2001 benefit concert

The Concert for New York City was a benefit concert that took place at Madison Square Garden in New York City in response to the September 11 attacks. Aside from performing for charity, the concert honored the first responders from the New York City Fire Department and New York City Police Department, their families, and those lost in the attacks and those who had worked in the ongoing rescue and recovery efforts in the weeks since that time.

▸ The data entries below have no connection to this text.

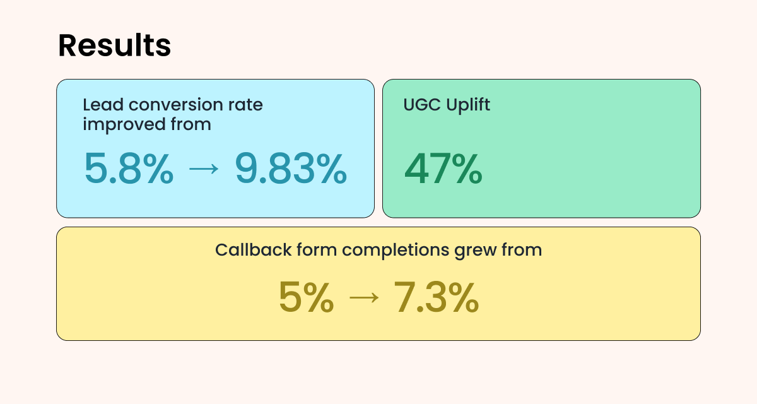This screenshot has height=404, width=757.
Task: Click the 'Lead conversion rate' text line
Action: [173, 105]
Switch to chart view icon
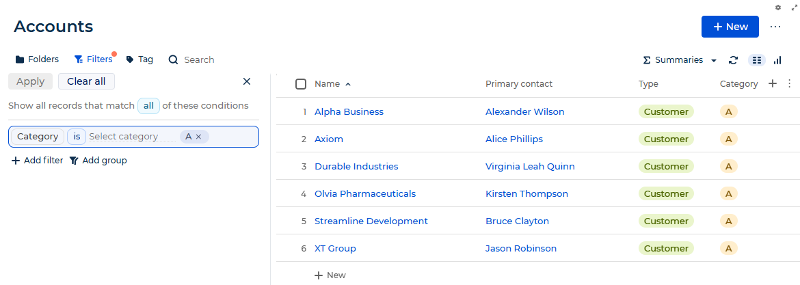The height and width of the screenshot is (285, 800). pyautogui.click(x=777, y=60)
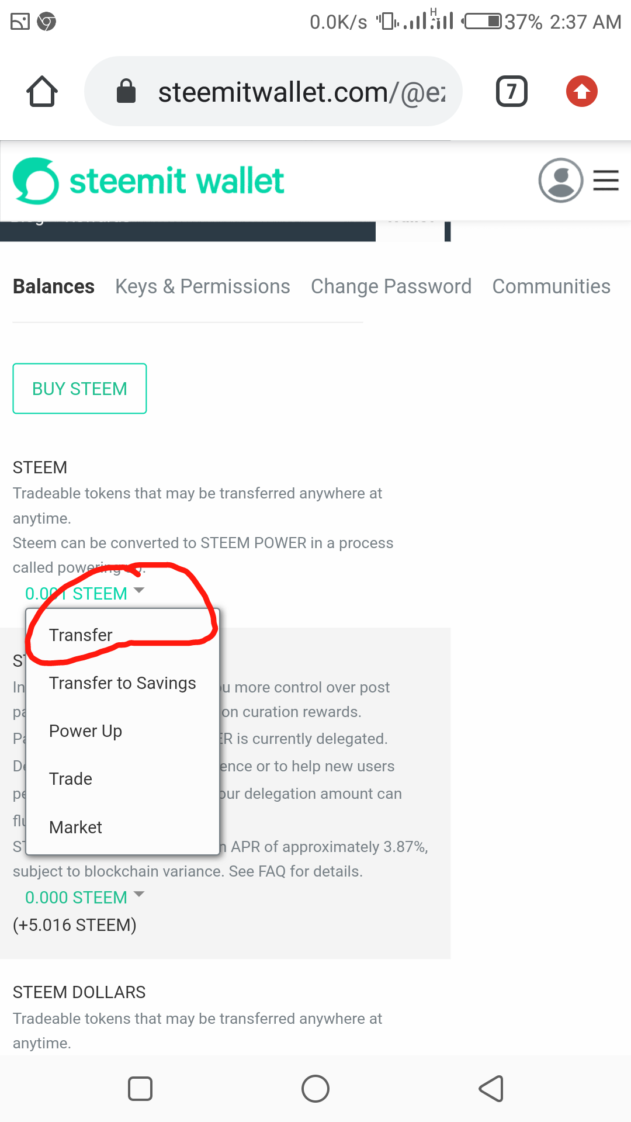Tap the red update arrow icon
This screenshot has height=1122, width=631.
click(x=581, y=92)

The concert was organized by Paul McCartney and included many legendary British contemporaries, including The Who, David Bowie, Elton John, Eric Clapton, and Rolling Stones bandmates Mick Jagger and Keith Richards. American artists included Bon Jovi, Jay-Z, Destiny's Child, the Backstreet Boys, James Taylor, Billy Joel, Melissa Etheridge, Five for Fighting, Goo Goo Dolls, John Mellencamp with Kid Rock, and a humorous performance by Adam Sandler as "Operaman". Paul Shaffer acted as musical director for the show and various celebrities and political figures including Howard Stern and Rudy Giuliani appeared between the acts.

Many athletes also appeared between the acts including Joe Torre, whose Yankees were on their way to competing in their fourth consecutive World Series. The concert also included several short films made by New York City's most notable filmmakers such as Woody Allen, Martin Scorsese, Spike Lee, and Kevin Smith.

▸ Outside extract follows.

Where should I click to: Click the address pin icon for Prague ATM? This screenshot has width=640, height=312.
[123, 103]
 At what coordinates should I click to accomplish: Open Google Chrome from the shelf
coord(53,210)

Over 60 stars that participated in the concert signed unique memorabilia backstage at Madison Square Garden that were later auctioned off to support the Robin Hood Foundation. The autographed items included three large posters of the concert and three customized 24" drumheads. Other items included a complete drumset and guitar.

==Audience reaction==
Much of the crowd itself was extremely emotional, with victims' families and colleagues holding up portraits of the dead. Three speakers were booed: actress Susan Sarandon (for plugging New York mayoralty candidate Mark Green), actor Richard Gere (for speaking about non-violent tolerance), and Hillary Clinton (for her perceived anti-police views). Gere acknowledged the crowd's jeering at his pacifist stance, stating, "That's apparently unpopular right now, but that's all right." Sarandon nearly fell when she was intentionally tripped by the wife of a missing police officer, whose foot came through the barricade fence.

Adam Sandler's appearance as Operaman was a comic highlight of the evening. He sang a humorous song about the greatness of New York City, the end of Rudy Giuliani's term as mayor, the New York Yankees who were in the middle of playing in the 2001 ALCS, the musical acts that preceded him on stage (in which he mentioned that Destiny's Child gave him a "bone-ah"), and Osama bin Laden's alleged cowardice, including the line "Osama says he's tough, Osama says he's brave/Then tell me why Osama is shitting in a cave!"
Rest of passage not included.